Sekretaris Direktorat Jenderal Politik dan Pemerintahan Umum (Ditjen Polpum) Kemendagri, Brigjen (Purn) Didi Sudiana mengatakan, dari sebelumnya 20 persyaratan yang harus dilengkapi FPI, kini tinggal beberapa tahap administrasi lagi yang harus diselesaikan. Namun, dia tak dapat menjelaskan rinci kekurangan syarat administrasi tersebut.
“Saya lupa lagi kekurangannya berapa, mungkin bisa ditanyakan ke Ditjen Ormas ya,” kata Didi usai jumpa pers indeks demokrasi Indonesia (IDI) di Kantor BPS, Jakarta, Senin (29/7).

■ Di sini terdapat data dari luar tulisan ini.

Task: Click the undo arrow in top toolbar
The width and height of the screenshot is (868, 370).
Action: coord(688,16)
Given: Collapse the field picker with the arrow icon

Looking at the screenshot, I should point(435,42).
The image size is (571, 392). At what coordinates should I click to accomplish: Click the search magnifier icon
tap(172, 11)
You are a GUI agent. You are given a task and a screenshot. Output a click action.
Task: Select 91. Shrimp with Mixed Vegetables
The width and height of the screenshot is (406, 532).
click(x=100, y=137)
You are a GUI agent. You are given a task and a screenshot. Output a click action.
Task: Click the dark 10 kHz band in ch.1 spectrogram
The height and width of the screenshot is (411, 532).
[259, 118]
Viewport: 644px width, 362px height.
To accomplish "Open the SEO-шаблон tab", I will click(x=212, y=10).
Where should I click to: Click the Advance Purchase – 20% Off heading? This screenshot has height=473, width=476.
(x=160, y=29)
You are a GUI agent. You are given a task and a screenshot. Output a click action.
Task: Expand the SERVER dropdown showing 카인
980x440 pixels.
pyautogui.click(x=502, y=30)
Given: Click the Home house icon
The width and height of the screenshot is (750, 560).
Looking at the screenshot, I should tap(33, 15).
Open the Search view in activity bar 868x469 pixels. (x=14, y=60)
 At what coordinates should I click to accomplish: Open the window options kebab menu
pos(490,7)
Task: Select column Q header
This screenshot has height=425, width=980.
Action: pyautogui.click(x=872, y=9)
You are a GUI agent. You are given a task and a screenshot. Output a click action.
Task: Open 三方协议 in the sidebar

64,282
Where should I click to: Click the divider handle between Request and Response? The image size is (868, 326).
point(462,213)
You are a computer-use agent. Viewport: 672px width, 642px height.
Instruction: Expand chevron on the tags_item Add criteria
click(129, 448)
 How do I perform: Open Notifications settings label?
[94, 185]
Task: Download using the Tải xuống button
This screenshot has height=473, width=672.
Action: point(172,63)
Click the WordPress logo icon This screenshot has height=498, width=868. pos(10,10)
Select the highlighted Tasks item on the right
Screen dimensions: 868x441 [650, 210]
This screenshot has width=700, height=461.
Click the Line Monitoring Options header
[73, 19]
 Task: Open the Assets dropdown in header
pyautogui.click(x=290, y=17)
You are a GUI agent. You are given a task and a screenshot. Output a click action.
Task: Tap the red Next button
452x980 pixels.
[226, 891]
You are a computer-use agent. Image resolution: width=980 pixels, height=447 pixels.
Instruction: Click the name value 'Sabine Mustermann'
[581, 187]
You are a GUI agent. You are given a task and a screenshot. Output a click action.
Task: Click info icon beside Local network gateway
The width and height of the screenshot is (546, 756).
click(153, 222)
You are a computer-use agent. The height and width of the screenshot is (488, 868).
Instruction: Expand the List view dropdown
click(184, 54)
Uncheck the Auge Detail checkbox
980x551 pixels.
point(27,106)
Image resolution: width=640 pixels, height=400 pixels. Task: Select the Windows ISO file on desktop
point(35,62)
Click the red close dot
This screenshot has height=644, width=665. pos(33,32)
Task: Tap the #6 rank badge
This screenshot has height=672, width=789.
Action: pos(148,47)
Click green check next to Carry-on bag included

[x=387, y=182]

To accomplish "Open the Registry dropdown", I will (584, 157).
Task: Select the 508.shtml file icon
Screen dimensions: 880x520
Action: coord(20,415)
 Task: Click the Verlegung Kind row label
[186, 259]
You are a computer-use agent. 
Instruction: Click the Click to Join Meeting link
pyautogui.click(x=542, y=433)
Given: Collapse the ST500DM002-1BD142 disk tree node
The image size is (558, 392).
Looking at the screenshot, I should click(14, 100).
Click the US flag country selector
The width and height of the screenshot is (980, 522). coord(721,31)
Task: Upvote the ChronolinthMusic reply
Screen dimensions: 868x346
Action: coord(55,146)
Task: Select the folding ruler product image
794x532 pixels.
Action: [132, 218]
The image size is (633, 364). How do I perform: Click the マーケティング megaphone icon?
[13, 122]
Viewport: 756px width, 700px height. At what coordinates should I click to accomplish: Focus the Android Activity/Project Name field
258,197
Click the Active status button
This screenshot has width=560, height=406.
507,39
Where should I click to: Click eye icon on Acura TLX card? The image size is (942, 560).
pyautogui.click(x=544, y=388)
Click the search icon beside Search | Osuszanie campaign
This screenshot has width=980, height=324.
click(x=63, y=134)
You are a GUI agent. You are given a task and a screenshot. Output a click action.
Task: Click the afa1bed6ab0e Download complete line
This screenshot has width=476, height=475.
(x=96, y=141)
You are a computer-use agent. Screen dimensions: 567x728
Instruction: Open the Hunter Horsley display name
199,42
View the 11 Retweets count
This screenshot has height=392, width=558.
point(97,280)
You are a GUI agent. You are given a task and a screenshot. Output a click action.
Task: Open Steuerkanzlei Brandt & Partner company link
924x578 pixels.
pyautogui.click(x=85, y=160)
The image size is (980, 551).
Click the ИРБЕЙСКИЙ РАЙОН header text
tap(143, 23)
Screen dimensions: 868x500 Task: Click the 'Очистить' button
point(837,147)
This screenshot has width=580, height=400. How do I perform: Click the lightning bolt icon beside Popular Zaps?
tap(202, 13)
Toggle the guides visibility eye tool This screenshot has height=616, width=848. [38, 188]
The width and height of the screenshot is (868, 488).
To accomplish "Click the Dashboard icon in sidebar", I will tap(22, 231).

“Pasalnya, setelah kita verifikasi ternyata belum lengkap, harus menunggu (rekomendasi) dari Kementerian Agama dan sebagainya,” ujarnya melanjutkan.
Walaupun pengurusan SKT FPI telah melewati batas waktu yang diberikan, dia mengatakan tidak ada sanksi jika perpanjangan surat itu mundur dari jatuh tempo. Menurut Didi, hingga kini tak ada masalah dengan perpanjangan SKT FPI.
“Bukan FPI saja, siapa saja organisasi kemasyarakatan yang mendatar kami layani,” ujarnya dilansir dari indonesiainside.id.
Kuasa hukum FPI, Sugito Atmo, mengaku heran dengan proses perpanjangan SKT kliennya yang semakin mencuat. Padahal, kata dia, FPI hanya kurang persyaratan terkait izin domisili dan rekomendasi dari Kementerian Agama (Kemenag).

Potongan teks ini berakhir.